I also have been on codes where things were urgent, but perhaps not emergent, and I took pride and pleasure in walking some IM residents through an intubation and central line placement (see one, do one, teach one). This is beacause I know that there will be a time one day when they will be in a situation where they may be alone in a code. They will (hopefully) reflect on a positive experience that I was able to help facilitate, and hopefully apply what they learned.

I'm sure you all remember the first time some Gsurg resident let you put in a CT as an intern and you thought, "Wow, that resident was pretty alright." And now, although not a surgeon, you have picked up enough experience putting in CTs where you can do them with your eyes closed. Hey, surgeons aren't always in the unit when you get a hemodynamically unstable pneumo - right?

I know what some of you mean by "pushing them asside" but I'm not sure that this is always the right way to approach things - depending on the situation at hand.

"A Greater Good".... I hope you all agree. :thumbup:
 
Tenesma,

Questions about your CPR requirements. Pretty sure ACLS mentions that it is ok to proceed with CPR via a non-secured airway as long as pauses are made between compressions for breathes. As you mentioned, with a secured airway, simultaneous compressions/breaths are allowed. Did I miss something in our ACLS courses???

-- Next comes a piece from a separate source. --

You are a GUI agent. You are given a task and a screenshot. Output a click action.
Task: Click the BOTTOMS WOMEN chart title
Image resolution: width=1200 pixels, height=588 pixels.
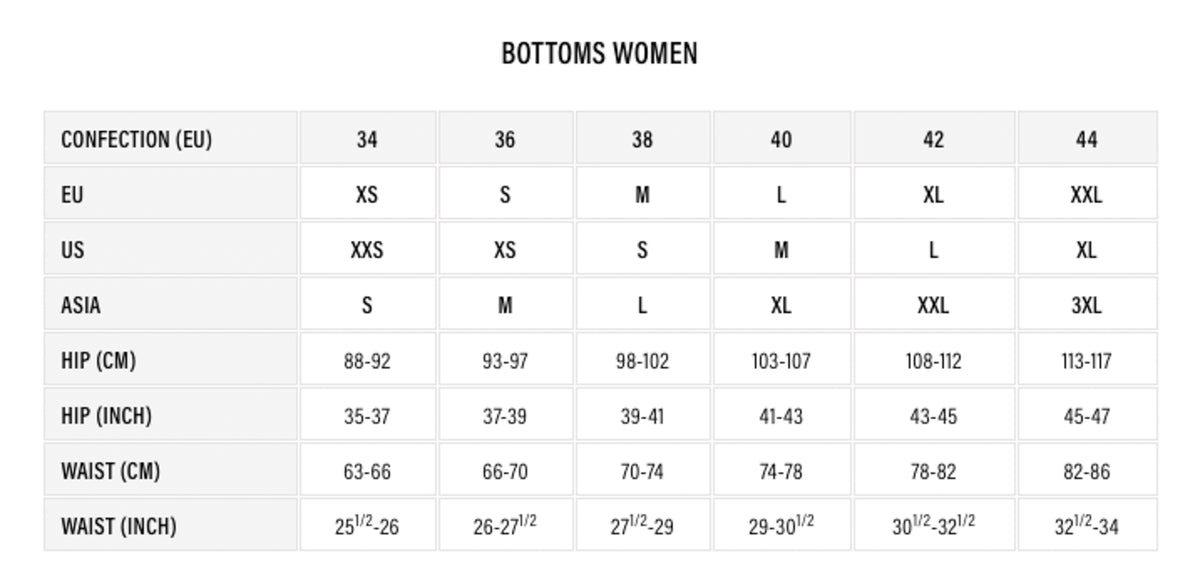[x=599, y=53]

Next, why not instruct the IM residents on the Combitube? Yes, it's not perfect, far from it perhaps, but was designed for poorly-trained providers.
 
Gator05 said:
Tenesma,

Questions about your CPR requirements. Pretty sure ACLS mentions that it is ok to proceed with CPR via a non-secured airway as long as pauses are made between compressions for breathes. As you mentioned, with a secured airway, simultaneous compressions/breaths are allowed. Did I miss something in our ACLS courses???

Next, why not instruct the IM residents on the Combitube? Yes, it's not perfect, far from it perhaps, but was designed for poorly-trained providers.

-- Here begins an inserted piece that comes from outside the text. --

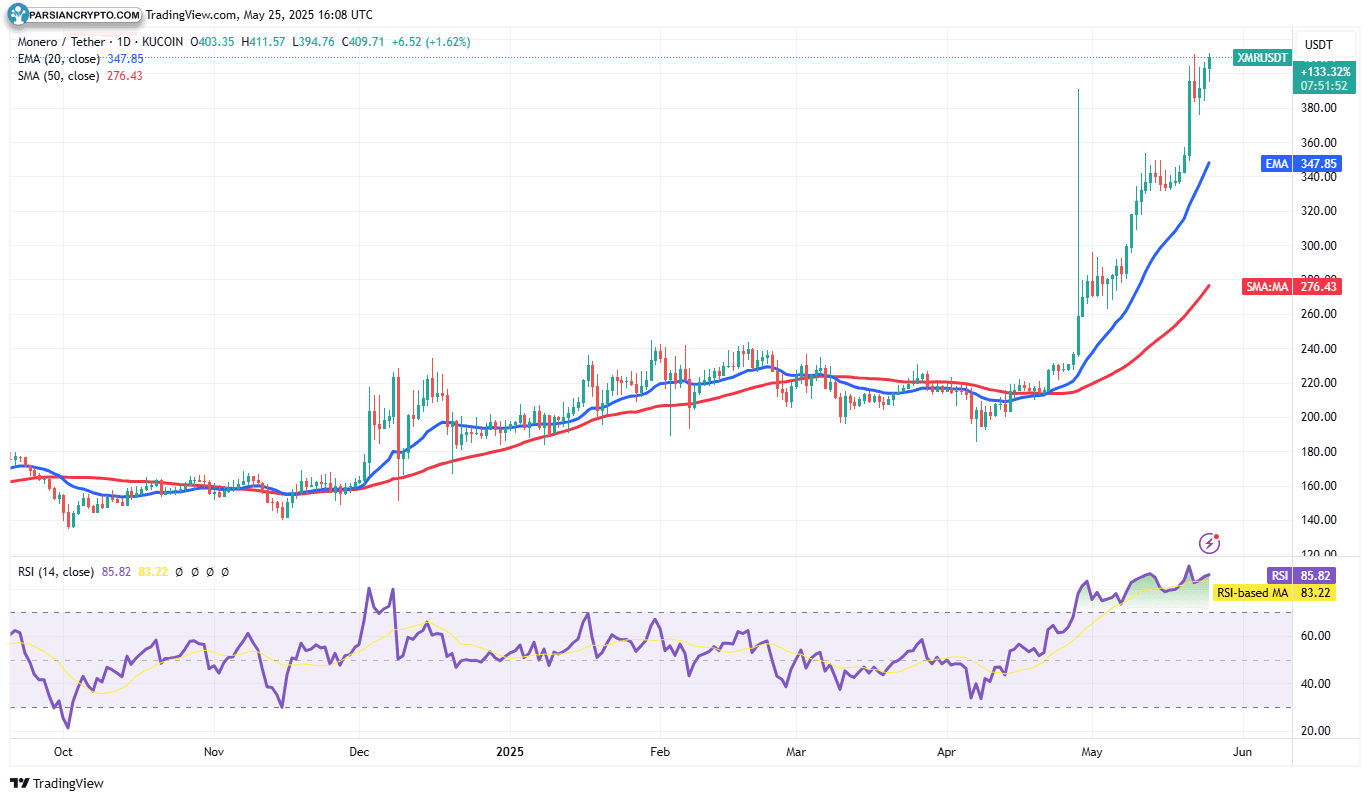Click the XMRUSDT price label on the scale
Screen dimensions: 1370x801
pyautogui.click(x=1262, y=57)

This is getting WAY off topic, but last week I was working a case with the chief resident and one of the attendings. It was a 14-year-old girl who was having a congenital hernia repair. The attending is a big airway person, and she always brings in her "bag of tricks" to the OR. It's great, because as a student I get to see a lot of newer technologies that other students (and maybe even residents) don't always get to see. Anyway...

On the case, we used a King LT instead of an LMA. We discussed the relative advantages/disadvantages, etc., but the thing stayed in for the full 45 minutes that the patient was anesthetized.

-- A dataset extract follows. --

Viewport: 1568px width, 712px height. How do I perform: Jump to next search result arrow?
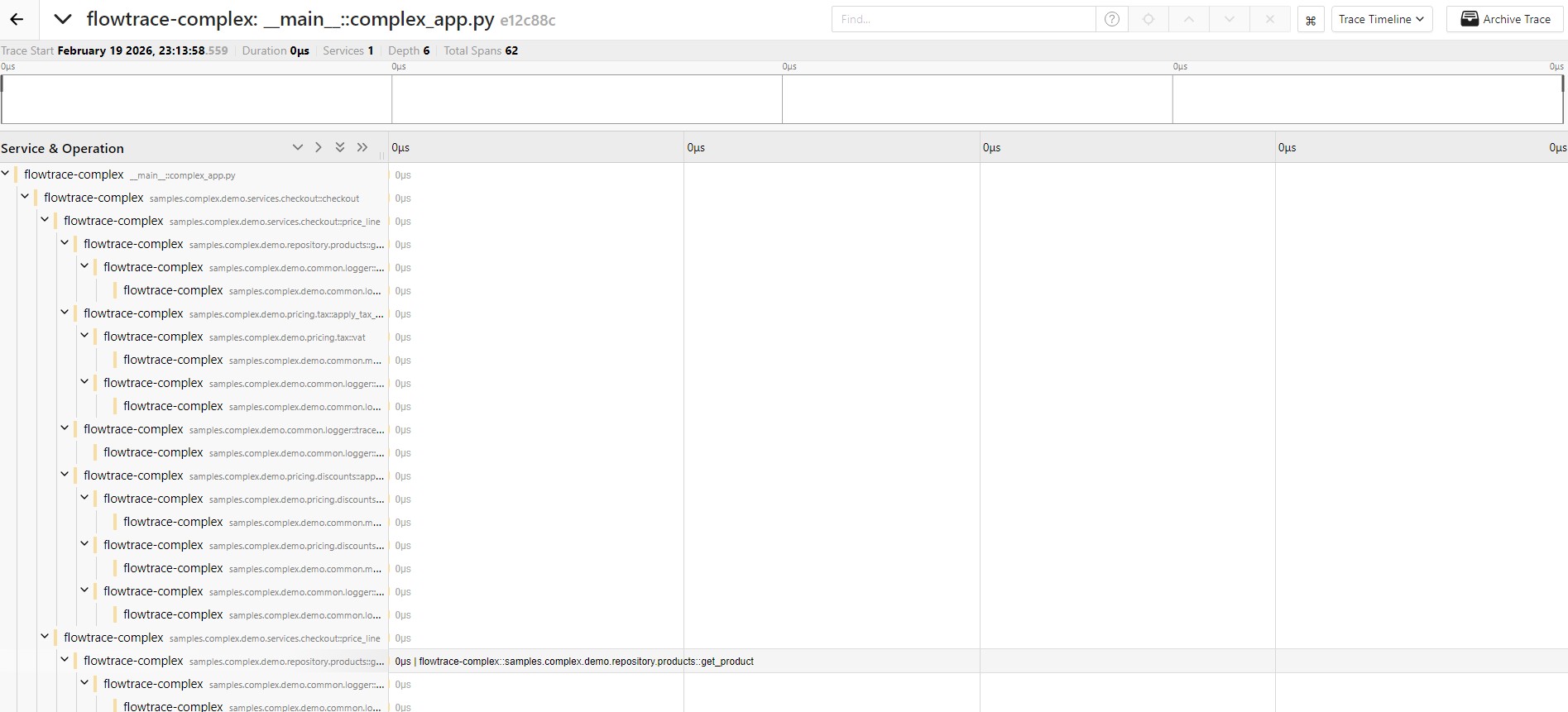click(x=1230, y=19)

Here's what it looks like:

KingLTemergencyAirway3.jpg


Now, something like this could be a good compromise for code teams. Anyone?

-Skip
 
....but someone earlier wrote about the art of laryngoscopy. My question to all you anesthesiologists (especially the "smaller" ones) - does this get easier? I'm a competent student, and have attempted about 20-30 intubations as of yet, probably successful at about 50-60% I think for a while I wasn't getting the MAC down far enough, but my lord, you get a real fatty in for a gastrc bypass, or some ex-linebacker with a huge head and thick neck, and I feel like I can't "lift" the head enough to get a good view of the cords. VERY frustrating. I know some anesth. women md's develop great techniques to get around this problem - what do you all think?

Thanks,
-AH
 
Audrey Hepburn said:
....but someone earlier wrote about the art of laryngoscopy. My question to all you anesthesiologists (especially the "smaller" ones) - does this get easier? I'm a competent student, and have attempted about 20-30 intubations as of yet, probably successful at about 50-60% I think for a while I wasn't getting the MAC down far enough, but my lord, you get a real fatty in for a gastrc bypass, or some ex-linebacker with a huge head and thick neck, and I feel like I can't "lift" the head enough to get a good view of the cords. VERY frustrating. I know some anesth. women md's develop great techniques to get around this problem - what do you all think?

Thanks,
-AH

I think you need to get your technique down first on "normal" patients before you even attempt some difficult ones. 20-30 isn't near enough, especially if you're still missing that many.